I ask that students write essays (10+ sentences) on specific “Provoking Questions”.  Sometimes these questions relate to their faith, sometimes they relate to society, and other times they relate to their personal lives.  Sometimes the questions are silly, while other times the questions are serious and maybe even personal.  They e-mail me their responses, and I post their responses on my website, both in Precalculus and in Chemistry.  In order to respect the privacy of students’ answers, I take their names away from their responses and post them anonymously.  Students may then comment on each other’s PQ’s (they leave their names here, so I can see and give them credit).  I offer Participation Points for both the PQ’s and the PQ Responses (many more are given for the PQ’s because I encourage students to complete those).

Some examples of questions include:

  • How do functions help us understand the attributes of God?
  • How could society misuse functions and mathematical models on both personal and societal levels?
  • Respond, Refute, Agree, Discuss, etc. the following statement: Jesus came to Earth to be an inverse. (Take this one seriously, it’s not meant to be silly.)

My hope for this assignment is that students examine their life and apply what they know about math to their lives.  If this assignment makes students think outside of the box even a little, this it is well worth the effort.  Parallel to this, my math classes therefore need to be teaching students a broad understanding of the math, and not just “how do I solve this kind of problem”.  I believe that the former type of teaching/learning contributes to a student’s ability to problem-solve and prepares them for the job market, while the latter prepares them for an end-of-grade test (sometimes).

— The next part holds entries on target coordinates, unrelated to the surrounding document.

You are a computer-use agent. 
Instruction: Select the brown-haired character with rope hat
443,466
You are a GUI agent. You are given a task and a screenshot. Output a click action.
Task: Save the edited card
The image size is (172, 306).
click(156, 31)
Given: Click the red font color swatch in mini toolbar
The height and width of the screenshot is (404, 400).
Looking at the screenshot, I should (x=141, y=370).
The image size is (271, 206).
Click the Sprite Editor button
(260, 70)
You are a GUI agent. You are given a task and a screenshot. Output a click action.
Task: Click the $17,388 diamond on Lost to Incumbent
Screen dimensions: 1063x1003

Oh, and I have to mention that all of my math PQ’s are stolen from the previous Precalculus teacher, who also happens to be the current principal!  Let me know if you do something similar to this in your class, and how you get students to “think outside the box” and apply math class to their lives.



Filed under Teaching

4 responses to “Provoking Questions

  1. I love this idea and implementation — definitely going to do this with my students!
    How about Kronecker’s quote for a prompt? “God created the integers; all else is the work of man.”
    Or, ask for a mathematical metaphor for the Trinity — is “2*2 = 2+2 = 2^2” a good one? I’m not sure… I’ll have to ponder it! (For Chemistry, this could be flipped to “critique the ice+water+gas metaphor”)
    Another quote, this time from Laplace when asked why his Treatise didn’t mention God: “I had no need for that hypothesis”. Does non-necessity imply non-sufficiency?
    Non-religious: “How is doing mathematics similar to reading the Jabberwocky (”
    ^ Carroll in general is good for over-applications of math to life (e.g., What the Tortoise said to Achilles)

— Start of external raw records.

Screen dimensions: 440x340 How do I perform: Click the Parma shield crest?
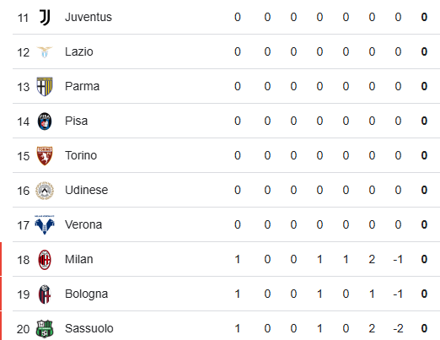coord(45,87)
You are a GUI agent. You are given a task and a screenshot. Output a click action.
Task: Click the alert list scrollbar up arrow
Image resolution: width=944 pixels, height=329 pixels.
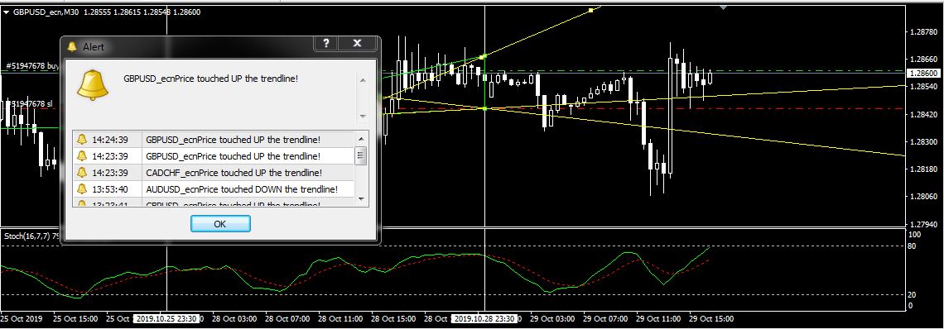pos(361,138)
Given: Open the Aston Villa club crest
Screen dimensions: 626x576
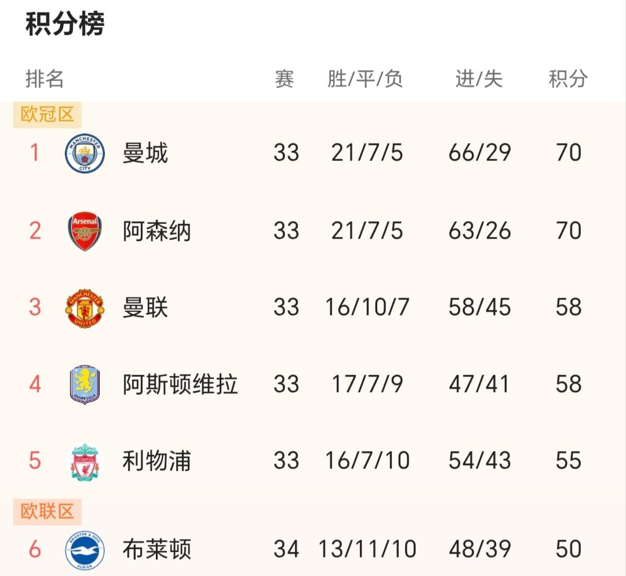Looking at the screenshot, I should point(85,384).
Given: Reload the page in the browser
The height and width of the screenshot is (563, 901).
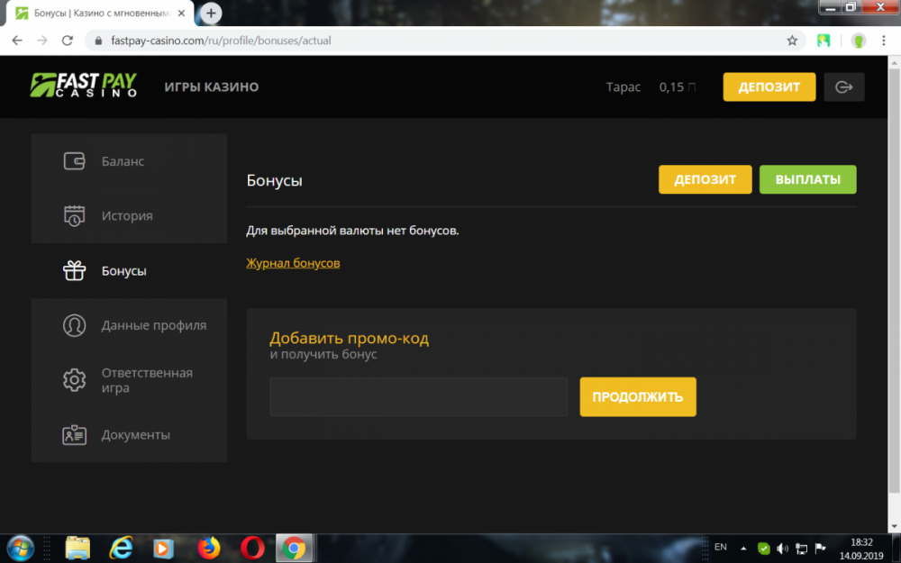Looking at the screenshot, I should [67, 41].
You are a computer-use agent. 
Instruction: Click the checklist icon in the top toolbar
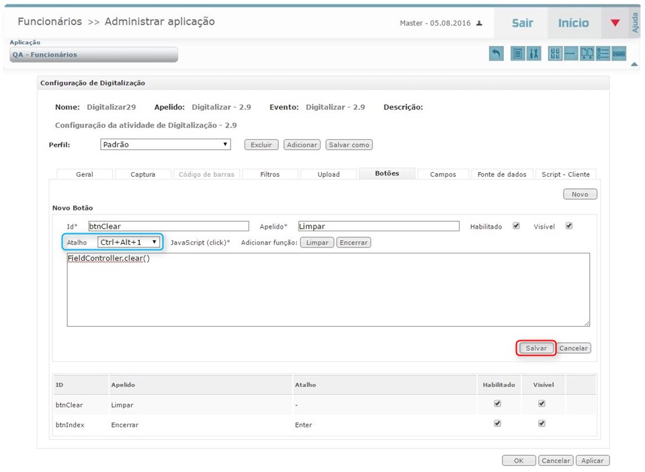coord(603,53)
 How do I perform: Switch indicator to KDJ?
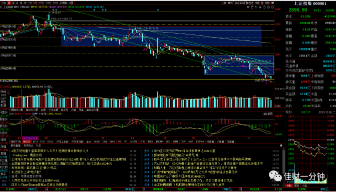35,142
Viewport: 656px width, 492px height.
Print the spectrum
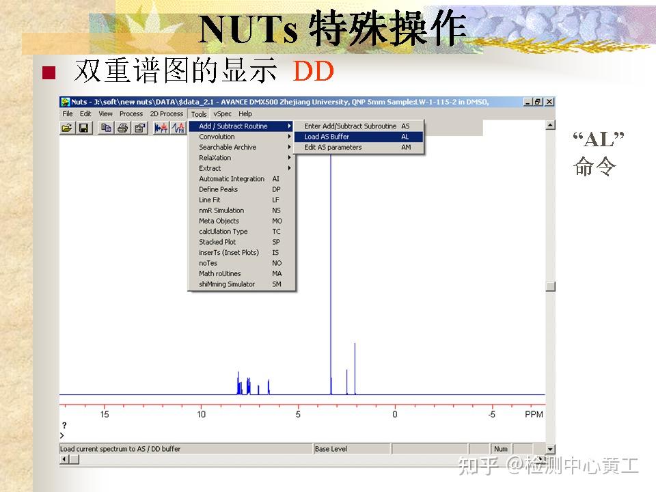(123, 127)

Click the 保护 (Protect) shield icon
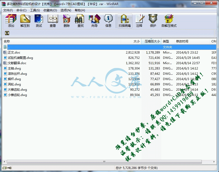pos(153,21)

    I’d love to hear more about how this turns out! If you get any good responses or questions please share!

    • Those are awesome! I actually made a mistake at the beginning of this year and gave the students the PQ’s which were supposed to come at the end of the first test, so now I have to come up with some that work for students starting Precalculus. I’m definitely going to use the ones you provided, so thanks a bunch!!

  2. playing devil’s advocate (pardon the pun), have your students respond to the St. Augustine quotation:
    “The good Christian should beware of mathematicians. The danger already exists that mathematicians have made a covenant with the devil to darken the spirit and confine man in the bonds of Hell.”

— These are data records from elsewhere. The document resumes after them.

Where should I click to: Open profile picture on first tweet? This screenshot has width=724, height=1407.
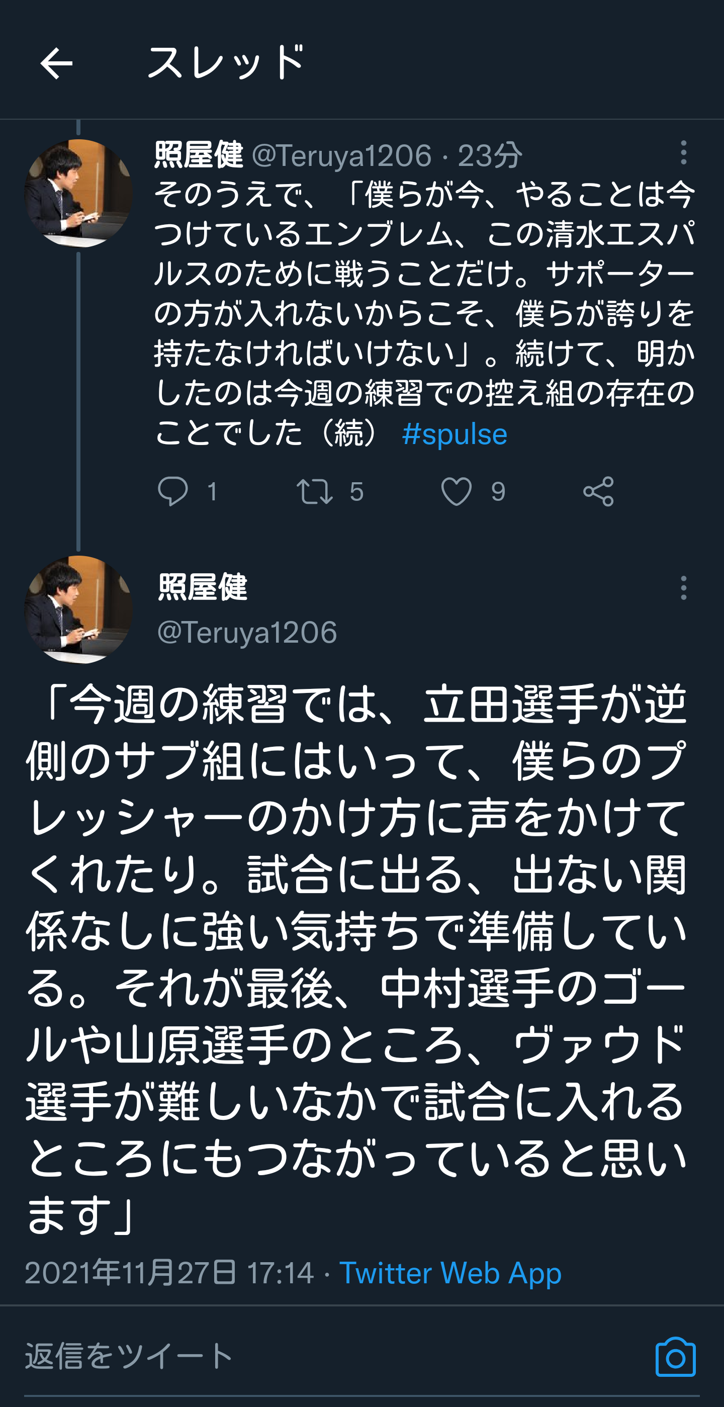click(79, 193)
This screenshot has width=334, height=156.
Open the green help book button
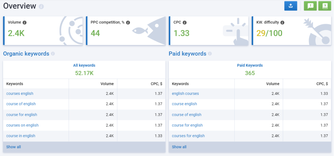tap(324, 6)
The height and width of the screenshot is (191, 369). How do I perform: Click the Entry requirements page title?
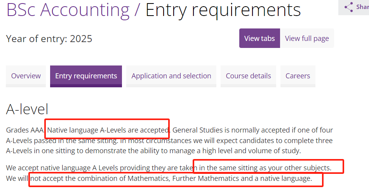tap(223, 10)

    Also, you could try to get them to analyze supposed mathematical/scientific inaccuracies of the Bible such as ‘pi is three’ or the impossibility (?) of stories such as Noah’s Ark, Walls of Jericho, sun standing still, etc.

    • I always enjoy playing devil’s advocate as well, and I appreciate the insightful questions that challenge our students, both in terms of curriculum and beliefs (something I appreciate that our school does in general). I will certainly put these comments in my big folder of PQ’s to pull from–thanks!!